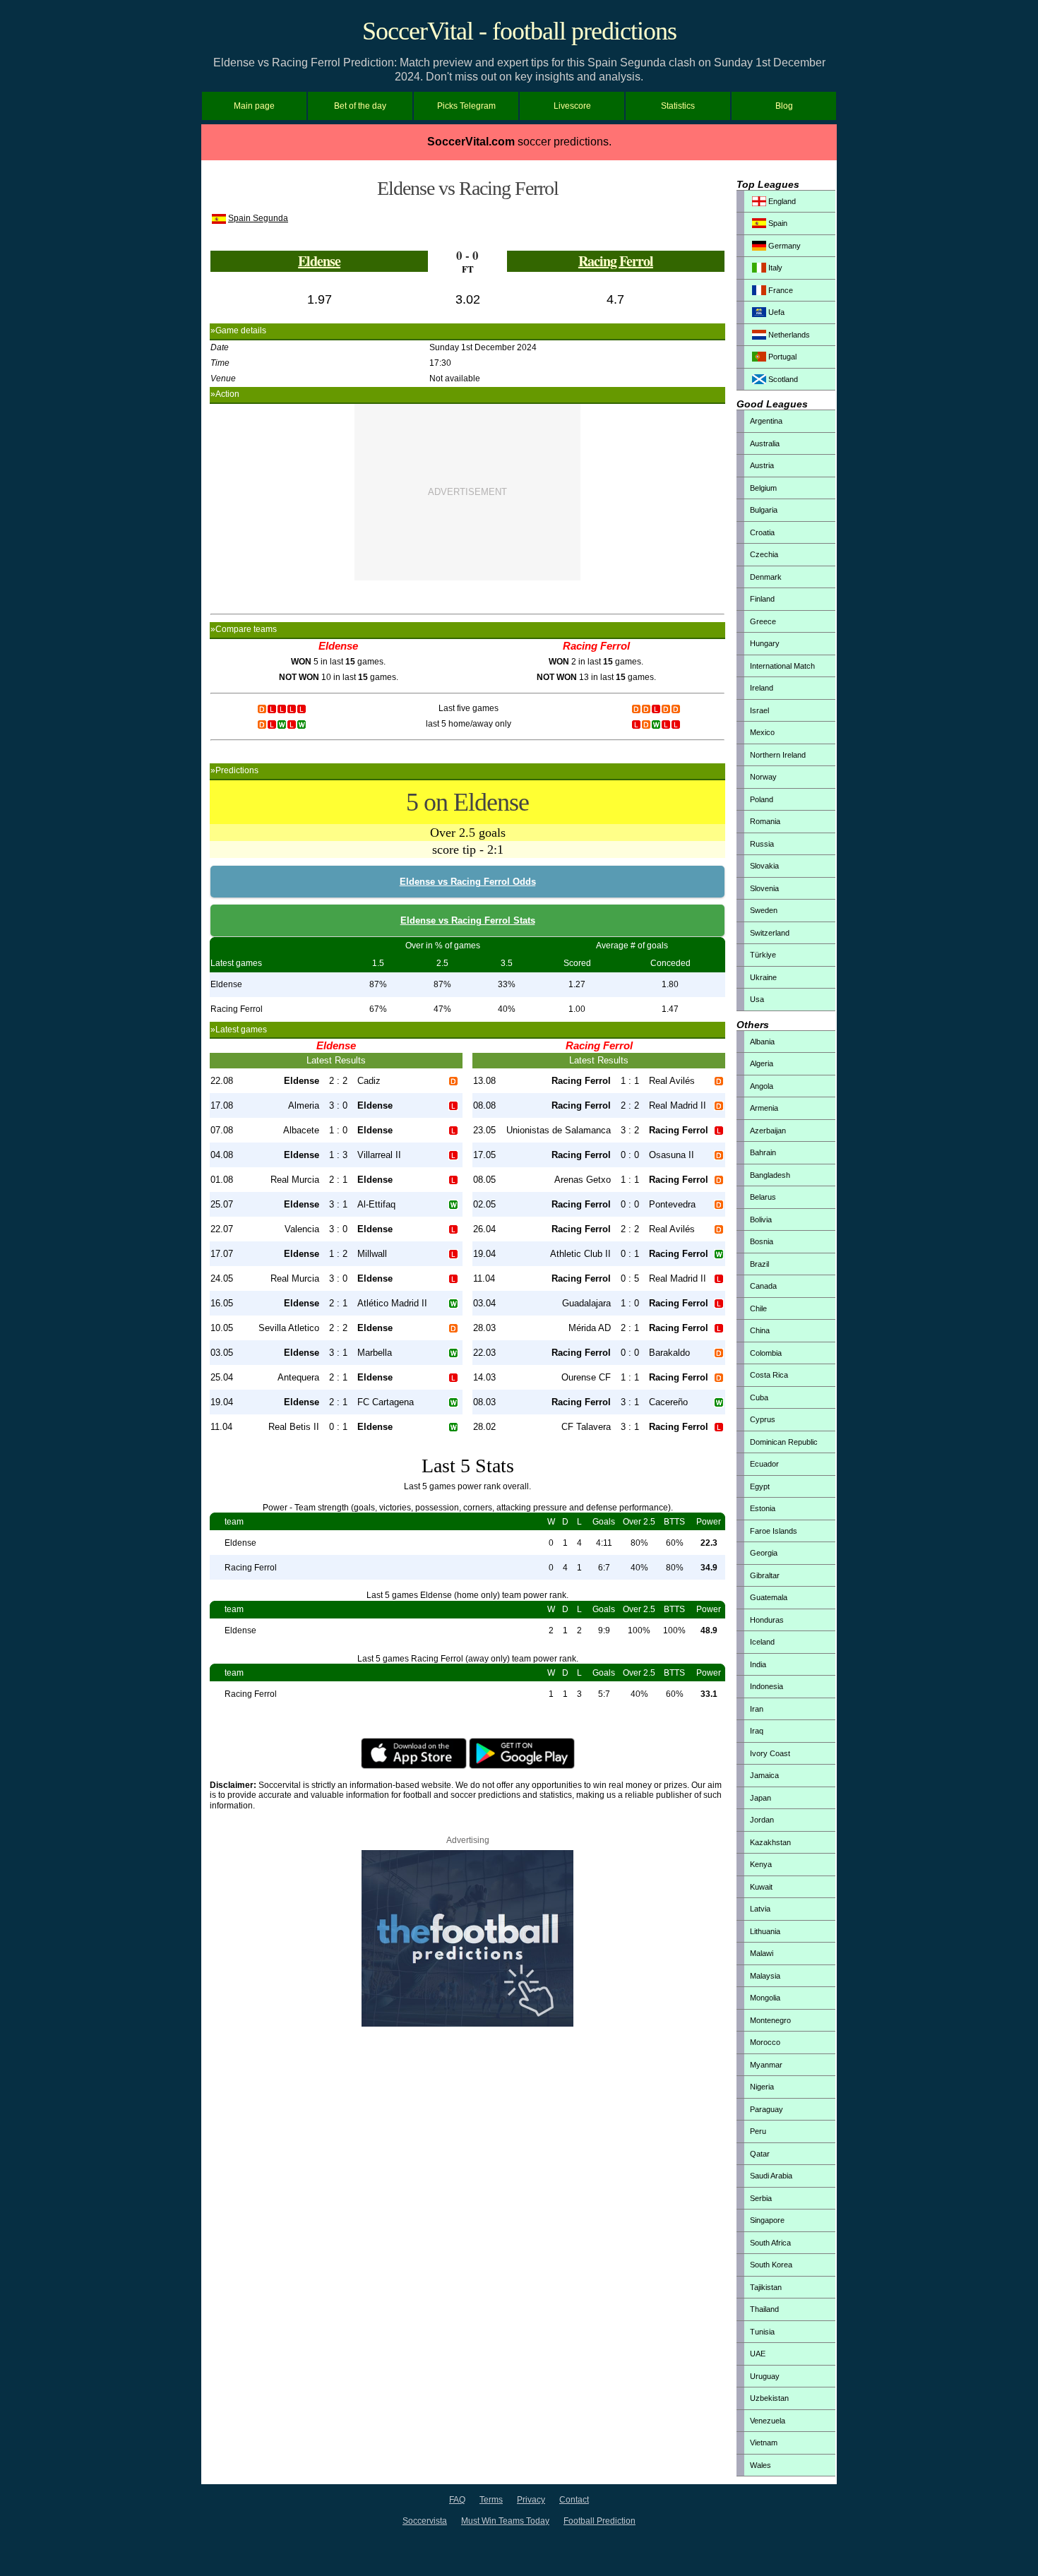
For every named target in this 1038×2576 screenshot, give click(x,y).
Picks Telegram (466, 106)
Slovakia (764, 865)
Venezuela (767, 2420)
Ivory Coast (770, 1753)
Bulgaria (763, 510)
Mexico (762, 732)
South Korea (771, 2264)
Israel (759, 710)
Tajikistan (766, 2287)
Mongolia (765, 1997)
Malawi (761, 1953)
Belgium (763, 488)
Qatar (760, 2153)
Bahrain (763, 1152)
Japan (760, 1798)
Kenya (761, 1864)
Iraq (756, 1731)
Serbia (761, 2198)
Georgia (763, 1553)
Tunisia (762, 2331)
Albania (762, 1041)
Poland (761, 799)
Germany (783, 246)
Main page (254, 106)
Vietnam (763, 2442)
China (760, 1330)
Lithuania (765, 1931)
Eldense (319, 261)
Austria (762, 465)
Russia (762, 844)
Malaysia (765, 1976)
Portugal (781, 356)
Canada (763, 1286)
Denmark (766, 577)
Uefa (775, 312)
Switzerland (769, 933)
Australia (765, 443)
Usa (757, 999)
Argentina (766, 421)
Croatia (762, 532)
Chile (758, 1308)
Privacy (531, 2500)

WORK ORDER
Copy the lines exactly as they appear from the opening of the entries above through the line with "Russia (762, 844)", excluding all pictures.

RESULT BELOW
For every named target in this 1038×2576 screenshot, give click(x,y).
Picks Telegram (466, 106)
Slovakia (764, 865)
Venezuela (767, 2420)
Ivory Coast (770, 1753)
Bulgaria (763, 510)
Mexico (762, 732)
South Korea (771, 2264)
Israel (759, 710)
Tajikistan (766, 2287)
Mongolia (765, 1997)
Malawi (761, 1953)
Belgium (763, 488)
Qatar (760, 2153)
Bahrain (763, 1152)
Japan (760, 1798)
Kenya (761, 1864)
Iraq (756, 1731)
Serbia (761, 2198)
Georgia (763, 1553)
Tunisia (762, 2331)
Albania (762, 1041)
Poland (761, 799)
Germany (783, 246)
Main page (254, 106)
Vietnam (763, 2442)
China (760, 1330)
Lithuania (765, 1931)
Eldense (319, 261)
Austria (762, 465)
Russia (762, 844)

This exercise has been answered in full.